Comment 9 Shekhar 2008-09-18 22:45:28 UTC
Also, it works fine in WORKGROUP mode. It happens only in case of joining ADS. This is again strange. I just wanted to know effective behaviour of winbindd when joined ADS with 40K + users. Why does Winbindd blocks samba? Can't we change samba to address this issue? We can't change anything in client PC as they are standard. Please let me know how winbindd, samba and windows XP interaction would happen in case of joining ADS with huge number of user objects. My client is pressing me hard on this issue
Jerry, could you help me out here?
Comment 10 Shekhar 2008-09-19 00:06:18 UTC
Jerry,

Has anybody backported the patch that Jeremy submitted to maintenance releases aka 3.0.32 etc?

Thanks
Sagar
Comment 11 Shekhar 2008-09-19 07:01:17 UTC
Jerry,

Observed further on the system. I found that till the idmap_cache.tdb file is getting updated I am not able to make any access to the samba system through windows client. And unfortunately the time required to populate idmap file completely is variable. Sometimes it takes 10 minutes and sometimes 13 minutes. How can we reduce this turnaround time?

Comment 12 Gerald (Jerry) Carter 2008-09-19 07:20:48 UTC
(In reply to comment #10)
> Jerry,
> 
> Has anybody backported the patch that Jeremy submitted to maintenance releases
> aka 3.0.32 etc?

The patch is too intrusive IMO to be backported.  I simplya allows enumeration (which 
is always a bad idea anyways) to be done across multiple domains in parallel thus reducing
the time but not removing the nature of the problem where the parent winbindd process 
is too busy to respond to other requests.
Comment 13 Shekhar 2008-09-21 23:09:42 UTC
When I did further experiments, I observed quite a few interesting points and some anomalies as listed below:

1. Till idmap_cache.tdb is populated, we are not able to connect to system or share. But after complete population, we can. Interestingly after this, I delete the idmap_cache.tdb but even then I am able to connect to system. This I confirmed quite a few times. note that idmap file was not present here. Then I rebooted the system and observed that idmap file was getting regenerated. And this time it grew upto 7.3 MB only and not 14.5MB Till it became 7 MB, I was not able to access. But after that I was able to access the system. Then I rebooted the system again. I was not able to access system till it became 7 MB. 

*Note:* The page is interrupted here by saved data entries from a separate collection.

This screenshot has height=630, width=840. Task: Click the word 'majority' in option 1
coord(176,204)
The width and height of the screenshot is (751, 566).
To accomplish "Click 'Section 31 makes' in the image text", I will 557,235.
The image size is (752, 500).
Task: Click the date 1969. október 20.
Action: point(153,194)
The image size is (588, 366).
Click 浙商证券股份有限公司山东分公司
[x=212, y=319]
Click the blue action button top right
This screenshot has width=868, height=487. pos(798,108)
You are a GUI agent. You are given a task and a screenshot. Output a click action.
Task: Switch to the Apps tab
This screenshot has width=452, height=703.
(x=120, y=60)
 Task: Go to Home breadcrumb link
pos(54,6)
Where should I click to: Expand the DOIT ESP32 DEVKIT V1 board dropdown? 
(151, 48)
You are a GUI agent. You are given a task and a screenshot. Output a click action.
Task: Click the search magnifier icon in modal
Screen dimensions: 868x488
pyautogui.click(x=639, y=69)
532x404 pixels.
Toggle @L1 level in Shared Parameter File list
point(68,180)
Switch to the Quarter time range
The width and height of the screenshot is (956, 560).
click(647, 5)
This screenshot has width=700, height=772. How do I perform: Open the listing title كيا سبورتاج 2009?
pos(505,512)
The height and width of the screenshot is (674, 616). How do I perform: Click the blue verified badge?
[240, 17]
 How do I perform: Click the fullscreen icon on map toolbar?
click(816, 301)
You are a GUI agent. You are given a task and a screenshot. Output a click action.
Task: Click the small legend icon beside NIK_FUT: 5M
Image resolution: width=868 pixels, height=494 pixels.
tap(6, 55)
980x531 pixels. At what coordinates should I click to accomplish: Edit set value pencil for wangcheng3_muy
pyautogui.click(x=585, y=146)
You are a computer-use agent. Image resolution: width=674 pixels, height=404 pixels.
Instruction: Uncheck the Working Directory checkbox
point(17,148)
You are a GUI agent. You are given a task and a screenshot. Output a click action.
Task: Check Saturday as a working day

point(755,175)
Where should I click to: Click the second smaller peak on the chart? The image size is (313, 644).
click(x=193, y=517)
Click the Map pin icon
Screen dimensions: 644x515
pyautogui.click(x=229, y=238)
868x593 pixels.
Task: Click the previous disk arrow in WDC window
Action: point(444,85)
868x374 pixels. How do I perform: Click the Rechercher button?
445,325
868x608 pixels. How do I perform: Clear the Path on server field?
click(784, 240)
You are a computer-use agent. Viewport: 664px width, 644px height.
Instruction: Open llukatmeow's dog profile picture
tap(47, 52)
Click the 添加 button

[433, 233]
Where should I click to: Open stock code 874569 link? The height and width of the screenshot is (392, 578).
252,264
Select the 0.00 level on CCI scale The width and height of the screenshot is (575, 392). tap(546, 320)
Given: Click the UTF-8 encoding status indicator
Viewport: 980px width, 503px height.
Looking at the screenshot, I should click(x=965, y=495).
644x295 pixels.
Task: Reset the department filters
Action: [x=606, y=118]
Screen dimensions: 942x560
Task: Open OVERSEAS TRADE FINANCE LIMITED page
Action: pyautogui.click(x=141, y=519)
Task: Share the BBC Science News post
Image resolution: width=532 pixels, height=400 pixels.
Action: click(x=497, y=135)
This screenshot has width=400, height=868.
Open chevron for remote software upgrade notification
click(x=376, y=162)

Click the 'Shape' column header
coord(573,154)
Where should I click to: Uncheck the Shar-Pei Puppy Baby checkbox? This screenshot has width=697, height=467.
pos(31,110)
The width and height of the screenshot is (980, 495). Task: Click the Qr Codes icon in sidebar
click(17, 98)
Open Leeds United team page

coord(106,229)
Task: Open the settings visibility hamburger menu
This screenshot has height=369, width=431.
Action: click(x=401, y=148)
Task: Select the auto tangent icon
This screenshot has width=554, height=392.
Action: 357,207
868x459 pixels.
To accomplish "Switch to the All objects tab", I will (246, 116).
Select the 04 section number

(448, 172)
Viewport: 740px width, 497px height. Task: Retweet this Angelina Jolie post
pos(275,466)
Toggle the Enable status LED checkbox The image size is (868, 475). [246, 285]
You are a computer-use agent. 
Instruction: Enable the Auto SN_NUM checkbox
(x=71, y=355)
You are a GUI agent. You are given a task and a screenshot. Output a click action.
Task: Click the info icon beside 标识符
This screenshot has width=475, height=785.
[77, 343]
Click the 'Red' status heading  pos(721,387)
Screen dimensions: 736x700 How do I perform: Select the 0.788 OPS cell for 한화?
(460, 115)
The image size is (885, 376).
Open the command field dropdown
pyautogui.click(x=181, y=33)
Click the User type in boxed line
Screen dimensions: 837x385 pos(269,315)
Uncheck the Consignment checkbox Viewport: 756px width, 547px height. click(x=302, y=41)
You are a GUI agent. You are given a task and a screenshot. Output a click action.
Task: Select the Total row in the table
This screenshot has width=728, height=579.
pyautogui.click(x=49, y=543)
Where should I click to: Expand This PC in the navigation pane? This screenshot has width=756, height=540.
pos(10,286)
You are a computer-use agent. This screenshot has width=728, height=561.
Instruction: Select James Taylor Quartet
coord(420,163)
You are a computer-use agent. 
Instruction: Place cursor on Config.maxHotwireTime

In both cases I winbindd was eating 94% of CPU.  

2. What all files will be updated by winbindd in large ADS mode during run time? 

3. Which files will impact on samba's request to get delayed? I know, gencache.tdb, registry.tdb used to get synced every time but the syncing time depends on network and inherently the client connection service will depend on that.

4. when I unjoin ( go back to workgroup mode ) and join back then the idmap_cache.tdb file size becomes 14.5 MB and again I am not able to access either system or share till it is completely populated.  I don't understand this behaviour of idmap_cache.tdb file.

Any idea on this?
Comment 14 Shekhar 2008-09-21 23:50:55 UTC
So just a thought, if the caching by winbindd is made incremental, I think authentication of the system can be allowed. Has anybody faced similar issue before? Or can we do configuration in the system to make it incremental so that the requests won't be blocked?